Semampir adalah salah satu desa di Kecamatan Reban Kabupaten Batang Provinsi Jawa Tengah berjarak ± 1,5 Km dari Ibukota Kecamatan. Seperti desa-desa lainnya, desa ini juga mempunyai peranan penting dalam sejarah perjuangan Bangsa Indonesia. Berikut ini kami ceritakan sekilas tentang asal-usul Desa tersebut.

Pada abad 19 waktu Indonesia masih dijajah oleh Belanda, rakyat Indonesia sangatlah menderita. Kehidupan rakyat sangatlah tertindas oleh ulah penjajah. Kebodohan dan kemiskinan dirasakan betul oleh rakyat kita. Semua hasil pertanian dikuras oleh penjajah dan dibawa ke negeri kincir angin,  bangsa Indonesia diperas tenaganya untuk kepentingan penjajah. Bekerja seharian diberi upah sangatlah tidak layak, makan sangat kurang dan tidak bergizi. Melihat keadaan seperti itu ada salah seorang Pangeran yang ingin membebaskan negeri ini dari penindasan Belanda. Pangeran tersebut adalah Pangeran Diponegoro dari Mataram (Yogyakarta).
Joglo Masuk Desa Semampir
Tersebutlah Pangeran Diponegoro beserta pasukan atau prajuritnya mulai menyusun siasat untuk berperang melawan penjajah. Diantara prajurit Pangeran Diponegoro terdapat seorang abdi/prajurit yang bernama Ki Buyut Proyononggo. Ki Buyut Proyononggo ini yang nantinya menjadi cikal bakal yang menamai Desa Semampir Kecamatan Reban. Setelah siasat disusun dengan rapi dan disinyalir tidak ada anggota prajurit yang menjadi kaki tangan Belanda, maka dimulailah penyerangan terhadap penjajah. Pada waktu itu markasnya di Goa Selarong yang terletak jauh dari kota dan tidak mudah diketahui musuh.
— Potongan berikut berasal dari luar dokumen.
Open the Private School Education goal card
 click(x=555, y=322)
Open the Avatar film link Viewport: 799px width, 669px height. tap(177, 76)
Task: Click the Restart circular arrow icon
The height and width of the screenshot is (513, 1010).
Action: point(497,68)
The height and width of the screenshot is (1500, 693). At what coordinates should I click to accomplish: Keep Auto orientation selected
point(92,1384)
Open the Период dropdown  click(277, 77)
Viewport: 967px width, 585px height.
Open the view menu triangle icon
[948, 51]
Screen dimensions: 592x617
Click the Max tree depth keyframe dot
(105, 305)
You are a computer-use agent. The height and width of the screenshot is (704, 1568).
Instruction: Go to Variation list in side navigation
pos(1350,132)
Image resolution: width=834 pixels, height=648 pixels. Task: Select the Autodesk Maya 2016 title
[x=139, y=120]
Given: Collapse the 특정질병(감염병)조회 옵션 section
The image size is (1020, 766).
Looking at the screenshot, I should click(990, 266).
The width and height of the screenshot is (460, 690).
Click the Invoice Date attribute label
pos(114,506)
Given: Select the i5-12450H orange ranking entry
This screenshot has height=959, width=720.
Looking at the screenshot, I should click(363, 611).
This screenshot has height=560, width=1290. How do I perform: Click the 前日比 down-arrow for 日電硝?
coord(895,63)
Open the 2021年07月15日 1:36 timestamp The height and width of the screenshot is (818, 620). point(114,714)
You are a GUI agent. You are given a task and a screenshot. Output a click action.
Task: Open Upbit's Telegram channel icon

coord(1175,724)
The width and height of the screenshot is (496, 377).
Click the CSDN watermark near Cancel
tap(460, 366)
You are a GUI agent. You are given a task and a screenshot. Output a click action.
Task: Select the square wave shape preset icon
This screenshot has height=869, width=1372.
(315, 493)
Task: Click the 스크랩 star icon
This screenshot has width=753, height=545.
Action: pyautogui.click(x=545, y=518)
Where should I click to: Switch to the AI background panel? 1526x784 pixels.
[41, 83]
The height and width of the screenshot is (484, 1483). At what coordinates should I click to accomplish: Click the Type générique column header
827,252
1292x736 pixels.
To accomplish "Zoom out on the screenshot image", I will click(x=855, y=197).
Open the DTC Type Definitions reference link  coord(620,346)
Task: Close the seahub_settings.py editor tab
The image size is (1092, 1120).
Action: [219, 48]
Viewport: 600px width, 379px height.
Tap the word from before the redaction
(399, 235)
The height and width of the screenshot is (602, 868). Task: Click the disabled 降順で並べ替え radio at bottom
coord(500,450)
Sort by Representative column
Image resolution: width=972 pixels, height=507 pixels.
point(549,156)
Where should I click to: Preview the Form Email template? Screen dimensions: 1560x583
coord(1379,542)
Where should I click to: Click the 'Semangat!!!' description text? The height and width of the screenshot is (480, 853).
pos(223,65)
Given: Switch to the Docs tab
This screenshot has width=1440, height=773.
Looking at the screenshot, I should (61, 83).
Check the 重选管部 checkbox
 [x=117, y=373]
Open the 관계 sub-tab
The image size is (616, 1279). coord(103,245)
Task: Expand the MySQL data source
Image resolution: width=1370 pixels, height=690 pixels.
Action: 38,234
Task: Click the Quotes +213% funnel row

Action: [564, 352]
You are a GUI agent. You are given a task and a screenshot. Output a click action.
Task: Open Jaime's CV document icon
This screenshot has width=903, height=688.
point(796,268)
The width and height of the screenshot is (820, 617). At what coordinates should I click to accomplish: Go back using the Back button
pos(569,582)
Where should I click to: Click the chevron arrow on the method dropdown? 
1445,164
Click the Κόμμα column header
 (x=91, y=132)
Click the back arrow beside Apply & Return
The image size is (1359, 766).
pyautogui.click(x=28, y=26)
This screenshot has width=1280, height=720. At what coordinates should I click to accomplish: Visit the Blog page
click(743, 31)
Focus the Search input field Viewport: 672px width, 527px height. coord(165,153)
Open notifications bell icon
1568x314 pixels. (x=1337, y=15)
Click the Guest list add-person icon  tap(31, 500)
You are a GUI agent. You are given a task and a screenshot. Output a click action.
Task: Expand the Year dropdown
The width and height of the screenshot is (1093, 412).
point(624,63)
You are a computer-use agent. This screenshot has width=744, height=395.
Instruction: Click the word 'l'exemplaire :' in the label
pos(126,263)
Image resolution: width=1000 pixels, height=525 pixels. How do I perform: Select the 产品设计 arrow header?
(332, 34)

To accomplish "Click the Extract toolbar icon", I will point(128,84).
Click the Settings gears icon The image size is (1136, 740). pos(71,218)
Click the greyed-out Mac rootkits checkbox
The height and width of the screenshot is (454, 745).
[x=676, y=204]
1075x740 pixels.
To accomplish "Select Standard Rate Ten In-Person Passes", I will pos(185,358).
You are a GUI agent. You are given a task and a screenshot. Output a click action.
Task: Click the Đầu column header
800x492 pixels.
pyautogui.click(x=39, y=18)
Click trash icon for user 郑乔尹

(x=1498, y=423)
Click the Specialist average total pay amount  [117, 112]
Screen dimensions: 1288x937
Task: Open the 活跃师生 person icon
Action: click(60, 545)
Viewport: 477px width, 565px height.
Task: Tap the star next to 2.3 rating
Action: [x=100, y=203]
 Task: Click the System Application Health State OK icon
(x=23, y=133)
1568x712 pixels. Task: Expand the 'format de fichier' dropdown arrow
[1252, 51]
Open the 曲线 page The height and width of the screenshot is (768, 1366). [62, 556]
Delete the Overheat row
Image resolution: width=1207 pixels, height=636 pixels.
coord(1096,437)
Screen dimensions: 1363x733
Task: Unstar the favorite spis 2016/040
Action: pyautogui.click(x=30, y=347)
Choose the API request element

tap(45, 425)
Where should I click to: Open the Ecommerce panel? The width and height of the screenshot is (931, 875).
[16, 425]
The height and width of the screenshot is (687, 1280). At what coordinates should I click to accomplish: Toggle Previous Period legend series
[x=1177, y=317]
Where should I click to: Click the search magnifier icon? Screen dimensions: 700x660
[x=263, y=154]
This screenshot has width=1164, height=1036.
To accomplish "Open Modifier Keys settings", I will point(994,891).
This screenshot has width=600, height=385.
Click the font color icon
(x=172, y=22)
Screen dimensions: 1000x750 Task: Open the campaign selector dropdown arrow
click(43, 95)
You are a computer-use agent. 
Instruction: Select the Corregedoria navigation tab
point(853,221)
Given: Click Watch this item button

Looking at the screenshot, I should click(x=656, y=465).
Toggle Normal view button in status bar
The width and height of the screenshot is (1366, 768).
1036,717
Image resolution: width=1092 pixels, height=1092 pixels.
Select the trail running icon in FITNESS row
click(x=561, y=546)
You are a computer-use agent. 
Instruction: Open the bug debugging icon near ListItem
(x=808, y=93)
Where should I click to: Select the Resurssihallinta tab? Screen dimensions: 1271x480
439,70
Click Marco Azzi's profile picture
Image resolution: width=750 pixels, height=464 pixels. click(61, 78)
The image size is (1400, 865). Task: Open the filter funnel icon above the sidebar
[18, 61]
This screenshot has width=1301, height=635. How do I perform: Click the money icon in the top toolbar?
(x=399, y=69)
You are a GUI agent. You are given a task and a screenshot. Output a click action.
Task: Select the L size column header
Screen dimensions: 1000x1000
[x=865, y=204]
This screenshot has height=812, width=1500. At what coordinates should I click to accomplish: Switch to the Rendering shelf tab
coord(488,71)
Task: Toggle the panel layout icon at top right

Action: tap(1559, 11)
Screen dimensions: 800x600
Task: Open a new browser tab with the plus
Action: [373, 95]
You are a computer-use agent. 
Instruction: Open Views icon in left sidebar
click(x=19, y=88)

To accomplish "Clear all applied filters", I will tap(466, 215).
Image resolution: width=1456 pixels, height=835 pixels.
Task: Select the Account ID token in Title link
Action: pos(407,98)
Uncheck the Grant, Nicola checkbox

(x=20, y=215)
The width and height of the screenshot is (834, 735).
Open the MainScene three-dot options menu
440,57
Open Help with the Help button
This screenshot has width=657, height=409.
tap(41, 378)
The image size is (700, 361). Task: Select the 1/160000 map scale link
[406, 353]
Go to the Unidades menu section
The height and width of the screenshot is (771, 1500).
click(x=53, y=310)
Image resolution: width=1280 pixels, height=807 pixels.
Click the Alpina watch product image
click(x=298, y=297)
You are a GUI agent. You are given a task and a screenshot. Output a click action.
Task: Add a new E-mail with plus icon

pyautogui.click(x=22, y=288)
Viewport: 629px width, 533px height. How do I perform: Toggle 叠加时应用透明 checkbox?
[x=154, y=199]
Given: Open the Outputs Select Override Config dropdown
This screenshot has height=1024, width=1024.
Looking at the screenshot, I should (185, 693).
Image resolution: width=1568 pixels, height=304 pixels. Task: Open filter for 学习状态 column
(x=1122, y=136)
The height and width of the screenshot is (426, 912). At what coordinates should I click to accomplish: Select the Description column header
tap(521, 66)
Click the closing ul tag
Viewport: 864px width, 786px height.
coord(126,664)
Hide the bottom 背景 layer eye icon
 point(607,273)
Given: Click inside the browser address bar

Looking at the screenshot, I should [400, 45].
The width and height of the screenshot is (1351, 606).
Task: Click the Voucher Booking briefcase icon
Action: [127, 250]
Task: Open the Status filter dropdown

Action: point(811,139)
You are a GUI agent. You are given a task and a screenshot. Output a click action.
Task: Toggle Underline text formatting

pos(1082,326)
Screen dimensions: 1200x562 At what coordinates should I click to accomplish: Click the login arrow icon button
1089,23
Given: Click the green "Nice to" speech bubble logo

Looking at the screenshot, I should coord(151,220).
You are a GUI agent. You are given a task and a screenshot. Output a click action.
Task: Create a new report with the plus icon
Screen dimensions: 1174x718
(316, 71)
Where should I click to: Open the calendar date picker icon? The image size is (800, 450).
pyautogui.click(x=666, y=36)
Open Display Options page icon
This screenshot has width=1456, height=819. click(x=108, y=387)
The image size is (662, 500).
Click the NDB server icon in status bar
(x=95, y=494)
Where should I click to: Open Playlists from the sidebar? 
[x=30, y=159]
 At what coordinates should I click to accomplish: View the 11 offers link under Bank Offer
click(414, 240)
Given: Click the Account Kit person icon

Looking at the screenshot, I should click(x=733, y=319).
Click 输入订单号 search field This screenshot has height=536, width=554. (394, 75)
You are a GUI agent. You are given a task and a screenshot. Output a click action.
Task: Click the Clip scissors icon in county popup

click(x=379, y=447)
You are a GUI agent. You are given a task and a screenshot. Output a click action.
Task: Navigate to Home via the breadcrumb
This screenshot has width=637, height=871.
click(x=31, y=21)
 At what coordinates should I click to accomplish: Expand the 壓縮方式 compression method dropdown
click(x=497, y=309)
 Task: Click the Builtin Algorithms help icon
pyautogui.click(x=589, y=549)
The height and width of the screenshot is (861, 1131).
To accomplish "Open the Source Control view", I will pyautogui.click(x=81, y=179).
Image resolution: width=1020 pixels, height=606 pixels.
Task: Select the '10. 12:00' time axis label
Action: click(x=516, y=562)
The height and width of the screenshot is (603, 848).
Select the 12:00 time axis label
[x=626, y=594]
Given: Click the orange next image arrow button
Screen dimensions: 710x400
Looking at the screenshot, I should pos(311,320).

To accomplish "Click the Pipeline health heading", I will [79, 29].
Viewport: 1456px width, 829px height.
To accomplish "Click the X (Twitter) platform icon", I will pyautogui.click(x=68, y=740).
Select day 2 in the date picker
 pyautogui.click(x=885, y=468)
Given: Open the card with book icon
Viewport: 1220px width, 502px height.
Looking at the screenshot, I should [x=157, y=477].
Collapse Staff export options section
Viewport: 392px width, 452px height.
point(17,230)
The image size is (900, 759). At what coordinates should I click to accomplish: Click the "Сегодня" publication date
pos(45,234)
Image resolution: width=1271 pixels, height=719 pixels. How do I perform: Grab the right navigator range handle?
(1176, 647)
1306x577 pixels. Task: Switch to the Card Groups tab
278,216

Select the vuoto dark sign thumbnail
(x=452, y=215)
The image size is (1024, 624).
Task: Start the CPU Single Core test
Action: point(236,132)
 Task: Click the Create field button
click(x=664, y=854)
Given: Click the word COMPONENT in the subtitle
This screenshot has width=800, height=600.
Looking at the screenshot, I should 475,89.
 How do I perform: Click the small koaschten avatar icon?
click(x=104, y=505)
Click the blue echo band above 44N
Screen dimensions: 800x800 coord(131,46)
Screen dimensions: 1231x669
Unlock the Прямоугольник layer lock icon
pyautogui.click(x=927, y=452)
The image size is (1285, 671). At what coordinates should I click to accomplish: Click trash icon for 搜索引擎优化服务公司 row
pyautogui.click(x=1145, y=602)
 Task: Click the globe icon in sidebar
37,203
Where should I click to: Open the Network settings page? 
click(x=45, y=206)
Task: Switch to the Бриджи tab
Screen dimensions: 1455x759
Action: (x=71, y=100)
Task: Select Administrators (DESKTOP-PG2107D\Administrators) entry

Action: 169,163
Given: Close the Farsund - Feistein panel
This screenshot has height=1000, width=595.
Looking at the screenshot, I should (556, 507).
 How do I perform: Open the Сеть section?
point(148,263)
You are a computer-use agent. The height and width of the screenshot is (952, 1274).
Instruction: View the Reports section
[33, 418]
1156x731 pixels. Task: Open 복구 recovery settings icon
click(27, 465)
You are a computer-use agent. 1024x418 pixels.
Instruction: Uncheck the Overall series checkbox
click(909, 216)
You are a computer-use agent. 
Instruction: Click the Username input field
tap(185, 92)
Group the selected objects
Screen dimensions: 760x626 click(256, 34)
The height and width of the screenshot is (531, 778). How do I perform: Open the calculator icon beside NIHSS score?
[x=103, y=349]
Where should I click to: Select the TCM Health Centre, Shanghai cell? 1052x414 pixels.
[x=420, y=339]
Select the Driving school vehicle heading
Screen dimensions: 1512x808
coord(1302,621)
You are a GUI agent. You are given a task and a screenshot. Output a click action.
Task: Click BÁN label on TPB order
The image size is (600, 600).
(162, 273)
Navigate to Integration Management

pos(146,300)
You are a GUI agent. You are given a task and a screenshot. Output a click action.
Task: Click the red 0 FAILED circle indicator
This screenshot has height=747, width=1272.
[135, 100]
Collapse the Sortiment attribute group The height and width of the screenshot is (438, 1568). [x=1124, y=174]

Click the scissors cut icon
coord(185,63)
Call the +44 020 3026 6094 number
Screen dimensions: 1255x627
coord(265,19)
Penyerangan pertama berhasil dan dilanjutkan dengan penyerangan berikutnya, yang membuat kalang kabut pihak Belanda. Pada saat perang Pangeran Diponegoro berkecamuk, ratusan korban jiwa berjatuhan, baik dari pihak rakyat maupun tentara Belanda. Tetesan darah para pahlawan yang gugur bagaikan air bah yang membasahi bumi pertiwi. Suara meriam dan tembakan dari pihak musuh memecah kesunyian malam. Sedangkan pasukan kita hanya bersenjatakan seadanya, badik, keris, dan bambu runcing tetapi tidak mengurangi  semangat juang pasukan kita untuk merebut kemerdekaan bangsa Indonesia.
Perang berlangsung antara tahun 1825 – 1830, selama hampir lima tahun Pangeran Diponegoro beserta anak buahnya melawan penjajah. Keluar masuk hutan, naik gunung, turun gunung untuk bersembunyi dan menyusun siasat perang untuk penyerangan selanjutnya. Pangeran Diponegoro beserta pasukan mendapat kemenangan yang gemilang, membuat pihak Belanda kalang kabut menghadapi Pasukan Diponegoro. Sampai akhirnya pihak Belanda berniat licik untuk menangkap Pangeran Diponegoro. Akhirnya niat Belanda tercapai menangkap Pangeran Diponegoro dengan jalan pura-pura diajak berdamai. Pangeran Diponegoro ditangkap dan diasingkan ke Makasar Sulawesi. Setelah Pangeran Diponegoro diasingkan, para prajurit tersebar menyelamatkan diri ke daerah Kedu, Yogyakarta dan sekitarnya.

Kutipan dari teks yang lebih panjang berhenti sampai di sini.